30 May
Social Investment

A Paradox of Activating Single Parents

A recent paper in Social Politics by Jaehrling, Kalina, & Mesaros (2015) presents an enigmatic result: despite employment growth among single-parent families, their poverty risks increased or remained stable. This was found for Sweden, France, Germany and the United Kingdom: four countries that represent diverse welfare states. It means that for these families their employment did not benefit them in terms of steering or staying out of poverty, or that any benefit they had from employment was cancelled out by other developments. This finding is particularly relevant, given the increasing important EU policy makers (and beyond) adhere to employment as an instrument against poverty.

The reasoning by Jaehrling et al. is quite similar to that in a pair of papers I published last year with Laurie C. Maldonado.

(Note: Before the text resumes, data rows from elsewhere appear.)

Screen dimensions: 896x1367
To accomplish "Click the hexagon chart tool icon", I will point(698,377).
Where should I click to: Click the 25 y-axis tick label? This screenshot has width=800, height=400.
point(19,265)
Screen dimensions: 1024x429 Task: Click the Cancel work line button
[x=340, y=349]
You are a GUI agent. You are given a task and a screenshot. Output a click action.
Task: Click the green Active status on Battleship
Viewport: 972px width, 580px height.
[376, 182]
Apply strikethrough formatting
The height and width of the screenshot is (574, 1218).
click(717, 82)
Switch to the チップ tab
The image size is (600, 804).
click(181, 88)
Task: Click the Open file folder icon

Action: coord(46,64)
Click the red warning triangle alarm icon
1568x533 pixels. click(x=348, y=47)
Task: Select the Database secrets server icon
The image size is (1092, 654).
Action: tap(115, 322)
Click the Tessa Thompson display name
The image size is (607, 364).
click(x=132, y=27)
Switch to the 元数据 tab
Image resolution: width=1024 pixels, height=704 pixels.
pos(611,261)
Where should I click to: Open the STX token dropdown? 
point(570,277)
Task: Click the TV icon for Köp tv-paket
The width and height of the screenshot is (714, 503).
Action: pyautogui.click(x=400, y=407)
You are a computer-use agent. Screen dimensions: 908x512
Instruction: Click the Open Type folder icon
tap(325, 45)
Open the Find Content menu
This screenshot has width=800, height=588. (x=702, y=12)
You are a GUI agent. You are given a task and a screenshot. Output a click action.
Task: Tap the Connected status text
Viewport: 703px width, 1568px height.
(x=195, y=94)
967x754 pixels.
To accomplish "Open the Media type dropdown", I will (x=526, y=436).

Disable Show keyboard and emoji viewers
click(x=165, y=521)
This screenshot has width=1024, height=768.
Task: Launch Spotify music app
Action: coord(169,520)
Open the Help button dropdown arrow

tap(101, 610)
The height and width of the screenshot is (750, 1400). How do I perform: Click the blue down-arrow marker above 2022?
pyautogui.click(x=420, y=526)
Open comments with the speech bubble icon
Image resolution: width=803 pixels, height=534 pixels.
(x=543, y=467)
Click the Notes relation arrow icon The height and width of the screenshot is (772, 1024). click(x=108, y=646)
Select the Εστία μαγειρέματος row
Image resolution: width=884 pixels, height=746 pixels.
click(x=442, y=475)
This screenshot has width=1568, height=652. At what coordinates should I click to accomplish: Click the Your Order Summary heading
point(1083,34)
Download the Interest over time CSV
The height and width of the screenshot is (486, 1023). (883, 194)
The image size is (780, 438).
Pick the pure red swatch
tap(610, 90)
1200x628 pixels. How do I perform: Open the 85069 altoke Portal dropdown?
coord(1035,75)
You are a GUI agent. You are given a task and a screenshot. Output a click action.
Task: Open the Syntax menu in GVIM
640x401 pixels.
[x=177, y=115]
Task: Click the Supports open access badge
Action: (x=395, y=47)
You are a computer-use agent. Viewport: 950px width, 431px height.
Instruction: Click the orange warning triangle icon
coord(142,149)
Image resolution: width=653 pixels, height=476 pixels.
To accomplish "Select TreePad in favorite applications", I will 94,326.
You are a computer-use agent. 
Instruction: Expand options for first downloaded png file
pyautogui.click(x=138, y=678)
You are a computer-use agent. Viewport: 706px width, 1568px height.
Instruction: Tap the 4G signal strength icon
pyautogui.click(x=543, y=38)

In Community, Work & Family we showed how paid leave facilitates the employment of particularly single parents. Yet, despite their employment, single-parent families faced higher poverty risks compared to two-parent families. In the Belgian Review of Social Security we argued that the increased emphasis in policies ‘preparing’ individuals for economic independence through activation may come at the expense of redistributive policies ‘repairing’ adverse economic outcomes such as poverty. We raised the concern that it remains to be seen whether employment is a sufficient strategy against poverty, particularly for single parents.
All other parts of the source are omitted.